While some people do go on grand international holidays, a lot of people take a more modest vacation and slip off to the countryside, usually to an old family summer house (sommarhus). Some folks live on their boats for the season, skimming through the Stockholm archipelago or along the west coast. It's worth noting that summer houses themselves tend to be modest, sometimes lacking a shower or even a flushing toilet. People don't go to the countryside (or seaside) to live in luxury; they go to slow down, connect with friends and family, and enjoy the simple pleasures of the season --basking in the sun, splashing in the water, tinkering around the house and yard, and eating delicious food with loved ones. Forests in Sweden are teeming with wild berries--strawberries in early summer, blueberries and raspberries from mid-late summer--and we spend hours going on "blueberry walks" in July and August.
The defining feature of the Swedish holiday, what makes it an genuine vacation, is that no one is expected to work while they are away. This may come as a shock to many Americans, but it is generally accepted that you will NOT be checking email, answering phone calls, or writing reports while you are away. The purpose of a vacation is to rest, recuperate, reconnect with yourself and your family, and explore the world--NOT to stay chained to a job and its stresses. Of course sometimes people do, but that's often a matter of choice rather than necessity. (The last paragraph of this article made me laugh.) Here, it is seen as necessary to a person's health--physical and psychological--to detach from work. The work-life balance in Sweden tends to be, well, balanced.
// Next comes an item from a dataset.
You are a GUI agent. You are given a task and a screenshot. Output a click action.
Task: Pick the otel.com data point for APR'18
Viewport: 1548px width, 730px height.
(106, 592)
Isn't that wonderful? It's a necessary counterpoint to the winter here, with its unremitting darkness (the first winter we were, there were five hours of direct sunlight for the entire month of November!). People tend to hunker down at home and close off a bit, but when summer comes, everyone opens up.
What are summers like where you live? Are you able to take much time to be together as a family? Do you have any favorite summer family traditions? I'd love to know!
Want more? Having Kids in Sweden: The Basics, and Found in the fields.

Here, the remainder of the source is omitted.